As a big fan of both ‘Spaced’ and Shaun of the Dead, I’d had Hot Fuzz queued up on LOVEFiLM since it was released in the cinema. We watched it last weekend, and I thought it was certainly up to the quality of Shaun of the Dead.
Hot Fuzz is a very affectionate parody of the genre of American action movies like Bad Boys and Lethal Weapon, but also 1970s British cop shows like The Sweeney, spaghetti westerns and so on. Wright and Pegg’s knowledge about and love of this genre means that it is superbly balanced between comedy and drama. It’s a very funny film, but the laughs never get in the way of the action.
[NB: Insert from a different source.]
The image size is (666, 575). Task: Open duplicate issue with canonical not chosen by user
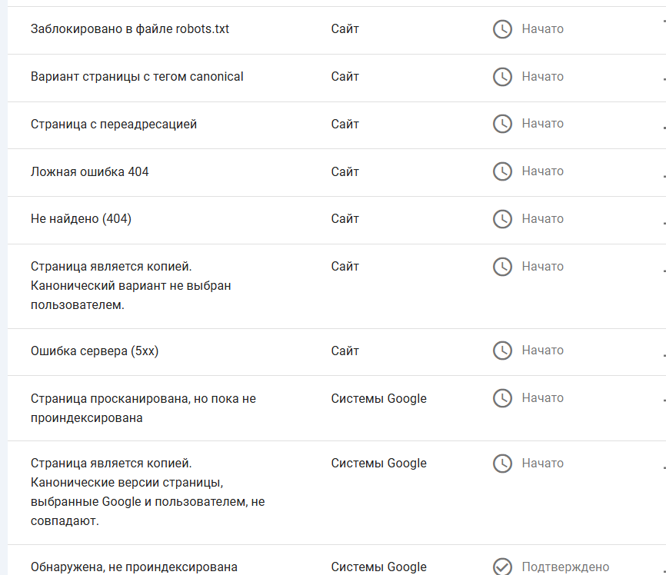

Nicholas Angel (Simon Pegg) is a very straight-laced, by-the-book PC in the Metropolitan Police, who is literally making the rest of the Force look bad with his phenomenal arrest rate. So he’s packed (unwillingly) off to a rural market town called Sandford, where he meets nice-but-dim PC Danny Butterman (Nick Frost). Danny is the son of the local Inspector, but when Nicholas first encounters him, he is attempting to drive his car while incredibly drunk. Danny hero-worships Nicholas, longing for what he sees as the exciting life of a Met police officer — all car chases and gun fights, while Danny is stuck with retrieving escaped swans. Inevitably, all is not as it seems in sleepy Sandford, and Nicholas begins to suspect that the very low crime rate but incredibly high accident rate is hiding a sinister secret.
The relationship between Nicholas and Danny is actually quite touching, and there are great performances from the whole cast. There’s quite a lot of swearing, and some pantomime violence and gore, but it all works really well. There are even a couple of cornetto jokes for Shaun of the Dead fans. It’s one of those films that you can watch several times because you miss details, and the extras on the DVD are superb. There’s a dubbed ‘TV’ version with all the swearing replaced with innocuous words, which is hilarious. “Peas and Rice!” might have to become my blasphemy replacement of choice.
As ever with Wright and Pegg, there are lots of quotable lines, but my favourite in this film was during a shoot-out in a local Somerfield supermarket (funny in itself if you know Somerfield), when one of the detectives, in full riot gear, was shot at down the pasta sauce aisle and splattered:
(In a West Country accent): It’s alright, Andy! It’s only bolognaise!